Desperate for a post without the “K” word. A list from my journal of definitions; several are my own doing, and all the rest gathered in unremembered bits and pieces. If any are yours, sing out---I totally believe in Credit Where Due.
Pinecushion---that wonderful carpet in a forest that goes “critch, critch,” as you walk.
Cashtration: The act of buying or renovating a house, which renders the subject financially impotent for an indefinite period of time.
Bozone: The substance surrounding stupid people that stops bright ideas or common sense from penetrating. The bozone layer, unfortunately, shows little sign of abating.
Giraffiti: Vandalism spray-painted where you wonder how they got up there.
Sarchasm: The gulf between the author of sarcastic wit and the person who doesn't get it.

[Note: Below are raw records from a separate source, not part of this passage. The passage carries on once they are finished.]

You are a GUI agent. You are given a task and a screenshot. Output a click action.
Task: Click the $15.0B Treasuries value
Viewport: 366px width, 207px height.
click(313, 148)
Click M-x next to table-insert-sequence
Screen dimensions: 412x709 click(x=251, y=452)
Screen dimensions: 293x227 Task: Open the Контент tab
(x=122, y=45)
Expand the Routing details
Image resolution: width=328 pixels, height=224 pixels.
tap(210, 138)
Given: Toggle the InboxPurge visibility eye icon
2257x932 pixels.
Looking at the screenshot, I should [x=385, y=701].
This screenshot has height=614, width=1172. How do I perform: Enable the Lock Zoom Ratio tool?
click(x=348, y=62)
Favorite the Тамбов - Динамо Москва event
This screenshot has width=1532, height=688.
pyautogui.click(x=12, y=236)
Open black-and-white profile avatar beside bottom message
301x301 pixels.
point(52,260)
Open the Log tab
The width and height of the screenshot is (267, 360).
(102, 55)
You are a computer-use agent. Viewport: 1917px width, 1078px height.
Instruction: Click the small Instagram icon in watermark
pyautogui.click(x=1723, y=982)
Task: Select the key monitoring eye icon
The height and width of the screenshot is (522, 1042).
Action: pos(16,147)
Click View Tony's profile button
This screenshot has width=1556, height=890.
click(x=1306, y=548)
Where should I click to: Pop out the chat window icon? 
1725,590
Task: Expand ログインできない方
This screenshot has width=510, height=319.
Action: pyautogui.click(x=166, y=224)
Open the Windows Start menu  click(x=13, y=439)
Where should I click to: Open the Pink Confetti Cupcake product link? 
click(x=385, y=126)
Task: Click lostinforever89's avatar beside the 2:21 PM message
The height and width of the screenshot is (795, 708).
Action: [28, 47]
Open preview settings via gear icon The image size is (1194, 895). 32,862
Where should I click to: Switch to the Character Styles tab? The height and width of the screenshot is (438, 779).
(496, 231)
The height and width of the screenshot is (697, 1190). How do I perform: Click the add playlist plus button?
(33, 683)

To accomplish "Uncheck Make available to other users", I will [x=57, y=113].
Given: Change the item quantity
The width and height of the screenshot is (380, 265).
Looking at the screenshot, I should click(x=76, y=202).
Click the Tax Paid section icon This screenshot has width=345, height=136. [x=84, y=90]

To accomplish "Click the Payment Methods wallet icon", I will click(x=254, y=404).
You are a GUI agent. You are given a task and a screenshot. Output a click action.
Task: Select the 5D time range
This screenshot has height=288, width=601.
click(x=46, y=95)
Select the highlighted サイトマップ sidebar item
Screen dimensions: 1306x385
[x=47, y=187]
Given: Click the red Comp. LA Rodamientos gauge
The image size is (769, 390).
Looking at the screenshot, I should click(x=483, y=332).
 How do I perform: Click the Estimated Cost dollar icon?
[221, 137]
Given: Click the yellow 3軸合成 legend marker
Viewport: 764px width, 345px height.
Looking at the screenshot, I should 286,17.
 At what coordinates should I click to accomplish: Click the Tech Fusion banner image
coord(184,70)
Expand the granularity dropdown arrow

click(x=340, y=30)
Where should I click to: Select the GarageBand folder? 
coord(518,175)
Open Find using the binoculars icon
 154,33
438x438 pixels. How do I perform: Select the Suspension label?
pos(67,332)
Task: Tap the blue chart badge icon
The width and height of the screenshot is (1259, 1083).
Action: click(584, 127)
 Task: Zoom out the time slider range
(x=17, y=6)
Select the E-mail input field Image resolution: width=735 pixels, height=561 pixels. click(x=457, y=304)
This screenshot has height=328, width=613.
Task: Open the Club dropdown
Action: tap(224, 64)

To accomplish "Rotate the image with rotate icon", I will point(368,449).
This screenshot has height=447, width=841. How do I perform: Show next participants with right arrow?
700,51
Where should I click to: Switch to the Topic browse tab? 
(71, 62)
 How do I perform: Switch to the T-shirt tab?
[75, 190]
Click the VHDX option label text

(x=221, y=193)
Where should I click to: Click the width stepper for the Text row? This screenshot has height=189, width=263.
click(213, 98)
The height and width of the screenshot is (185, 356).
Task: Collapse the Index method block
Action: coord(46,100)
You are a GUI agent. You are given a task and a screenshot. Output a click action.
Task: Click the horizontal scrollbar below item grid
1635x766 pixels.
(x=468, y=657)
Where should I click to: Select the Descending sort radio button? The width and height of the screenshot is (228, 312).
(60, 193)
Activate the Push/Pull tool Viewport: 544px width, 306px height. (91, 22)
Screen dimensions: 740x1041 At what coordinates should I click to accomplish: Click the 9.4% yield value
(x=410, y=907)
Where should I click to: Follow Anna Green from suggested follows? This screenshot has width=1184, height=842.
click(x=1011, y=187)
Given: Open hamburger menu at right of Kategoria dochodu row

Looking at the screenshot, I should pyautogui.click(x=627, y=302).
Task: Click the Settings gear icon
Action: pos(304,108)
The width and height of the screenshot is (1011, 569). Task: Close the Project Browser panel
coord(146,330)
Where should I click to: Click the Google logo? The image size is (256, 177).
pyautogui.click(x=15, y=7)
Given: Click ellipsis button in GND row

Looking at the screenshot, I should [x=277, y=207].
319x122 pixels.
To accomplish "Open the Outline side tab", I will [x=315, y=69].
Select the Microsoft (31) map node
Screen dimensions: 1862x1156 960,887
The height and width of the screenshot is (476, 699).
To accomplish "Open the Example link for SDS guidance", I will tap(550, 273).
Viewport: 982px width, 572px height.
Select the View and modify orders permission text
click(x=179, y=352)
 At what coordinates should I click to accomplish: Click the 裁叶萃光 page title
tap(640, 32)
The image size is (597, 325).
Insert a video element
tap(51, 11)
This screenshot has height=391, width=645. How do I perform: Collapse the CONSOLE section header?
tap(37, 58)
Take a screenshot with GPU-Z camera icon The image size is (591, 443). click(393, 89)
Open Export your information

Inoculatte: To take coffee intravenously when you are running late
Osteopornosis: A degenerate disease.
Decafalon: The grueling event of getting through the day eating only things which are good for you.
Glibido: All talk and no action.
Dopeler Effect: The tendency of stupid ideas to seem smarter when they come at you rapidly. Var.: a form of idiocy-by-propinquity.
Arachnoleptic Fit: The frantic dance performed just after you've accidentally walked through a spider web.
Beelzebug: Evil in the form of a mosquito, that gets into your bedroom at three in the morning and cannot be cast out.
Umplet: A little lump in the rug that you have to sort of gudge along toward the edge with your feet.
And my absolute favorite, from years ago:
Disconfect: The ability Moms have to remove germs by picking up your dropped cookie and blowing on it.
Says Rachel, off to sort through boxes whilst searching for some Ruth, a bit of Feck, two spoons of Hap, quite a bagful of AIM, and a pennyworth of WHACK, cause I'm pretty much out.